» **Text**

»»

Helensville South was the original terminus from Thursday, 28 October 1875, when the 16.5 mi Kaipara – Riverhead line opened, with a daily train each way from Friday, 29 October. It was near Rimu Street, 0.7 km south of the later Helensville station. A Kaipara River wharf, accessible only at high tide, was built in 1872 and a goods shed and station house in 1873. Initially journeys were slow, as there was no ballast, sleepers being held only by clay and fern. On 25 July 1876 Helensville South was described as a temporary station. The town grew up close to the old station, so that there was opposition to closing it. In October 1880 a petition asked for a small platform and in July 1881 another petition opposed closure. Therefore, on 9 February 1881, when the new terminus opened, the old Helensville station became Helensville South flag station. A platform was built later that year, a ticket office in 1884, by which time there was also a cart approach, and a shelter shed in 1887. By 1896 there were also urinals and private sidings for Helensville Timber Co and Waitemata County Council, with a siding for Kaipara Dairy added when their factory opened in 1911, on the site of a sawmill. In 1912 a 20-ton weighbridge was added. A light was added in 1921. The Mill Road level crossing was replaced by a bridge in 1938. By 1978 only a shelter shed remained. Both stations lost their passenger trains to the north from 31 July 1967, general goods traffic from 9 July 1978 and Auckland suburban trains from 30 November 1980.

««

» **Collected material**
»»

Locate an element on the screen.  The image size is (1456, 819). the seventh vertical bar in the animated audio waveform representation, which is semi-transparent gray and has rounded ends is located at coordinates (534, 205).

««

» **Directions**
[1] In the passage on Helensville South station, which organizations are named as having a siding there?
[2] Continue the passage on Helensville South station from where it stops.

» **Responses in order**
[1] Helensville Timber Co, Waitemata County Council, Kaipara Dairy

[2]
=== Helensville ===
In 1877 a 5th class stationmaster's house and a gatekeeper's house were built and a manager's house added in 1878. By March 1878 the extension from Helensville (later called Helensville South) to Stewart's Flat (later called Helensville) was completed, about £15,000 being spent to extend the line north and build a less tide dependent wharf, which was finished on 20 February 1880, though it wasn't until 9 February 1881 that the extension opened. On Monday, 18 July 1881 the line through to Auckland opened. A Post Office was at the station from 1 August 1881 to 1887 and from 1 May 1895 to 1 March 1911. The station building was completed by January 1882 and cattle pens and sidings planned. By 1884 there was a special station, platform, cart approach, 60 ft x 30 ft goods shed, crane, coal bunker, engine shed, stationmaster's house, urinals and cattle yards. After 8 years as a terminus, the line was extended 9.36 km to Kaukapakapa on Friday, 3 May 1889. A verandah was added in 1893, a weighbridge in 1897 and a turntable in 1911, which was replaced by the triangle in 1942. From 1910 to the 1940s there was a refreshment room at the station. In 1927 the station, platform and dining room were increased in size and moved east, to ease a curve. In 1964 there was a fire in the locomotive shed. The station building had its chimney stacks removed after the 1970s.